In his first sworn testimony since the conflict began, the US defence secretary clashed repeatedly with Democratic lawmakers who pressed him on the administration’s handling of the war, its strategy and its judgment. The hearing stretched for nearly six hours, a sign of how deeply the conflict has cut into Washington and how urgently lawmakers want answers as the stakes rise.

The exchanges appeared to turn on accountability as much as policy. Lawmakers used the hearing to test Hegseth’s explanations and to probe whether the Pentagon’s actions match the administration’s public case for the war. Reports indicate the sharpest moments came when Democratic members challenged both the rationale for the conflict and the government’s conduct since fighting began.

A hearing that long rarely signals routine oversight; it signals a government under pressure to explain a war in real time.

Key Facts

  • Pete Hegseth testified under oath for the first time since the Iran war began.
  • The hearing lasted nearly six hours.
  • Democratic lawmakers repeatedly challenged him over the war.
  • The confrontation underscored growing political pressure around the conflict.

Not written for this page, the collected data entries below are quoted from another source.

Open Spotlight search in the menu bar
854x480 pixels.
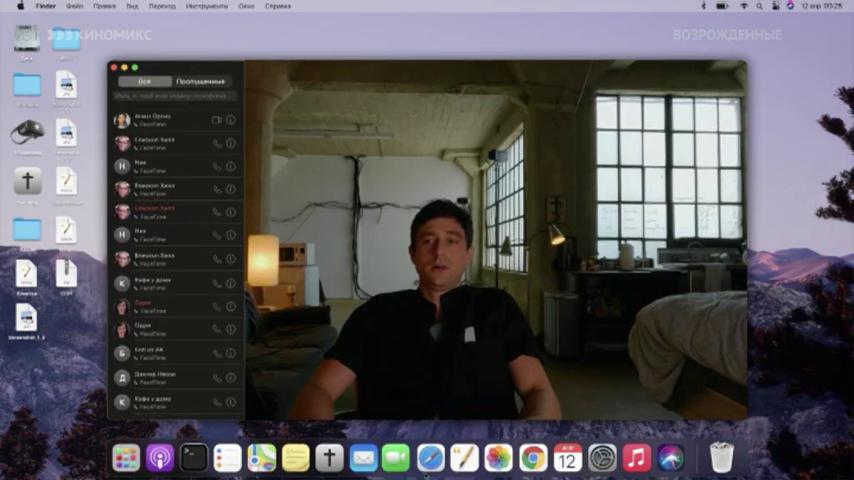click(x=759, y=6)
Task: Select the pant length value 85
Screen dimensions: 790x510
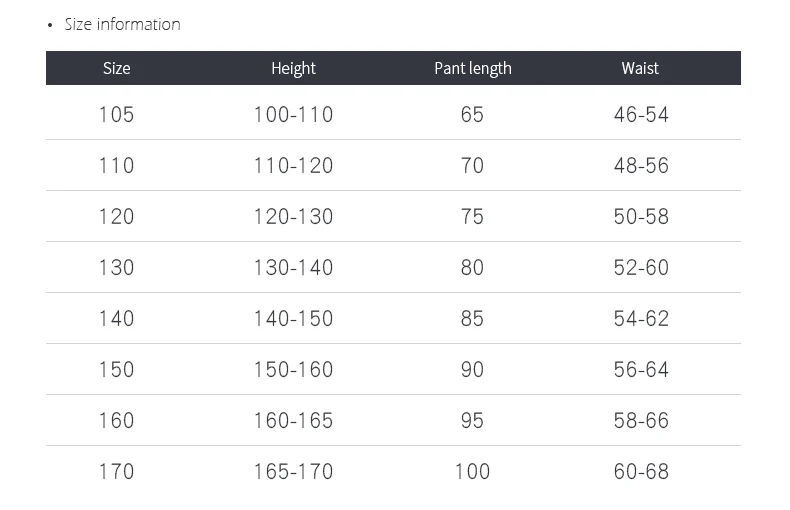Action: [x=472, y=319]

The marathon session also exposed a broader battle beyond the hearing room. Congress now faces the familiar but combustible question of how far it will push the executive branch during wartime. Hegseth’s appearance gave critics a public stage, but it also gave the administration a chance to defend its posture under intense scrutiny. That tension will shape the next phase of debate in Washington, where oversight, military policy and politics now move together.

What comes next matters far beyond one bruising hearing. If lawmakers keep pressing, the administration could face tougher demands for evidence, clearer war aims and more detailed accounting of its decisions. For the public, the significance is simple: when a war expands, pressure for answers expands with it, and hearings like this often mark the point where political support starts to harden or fracture.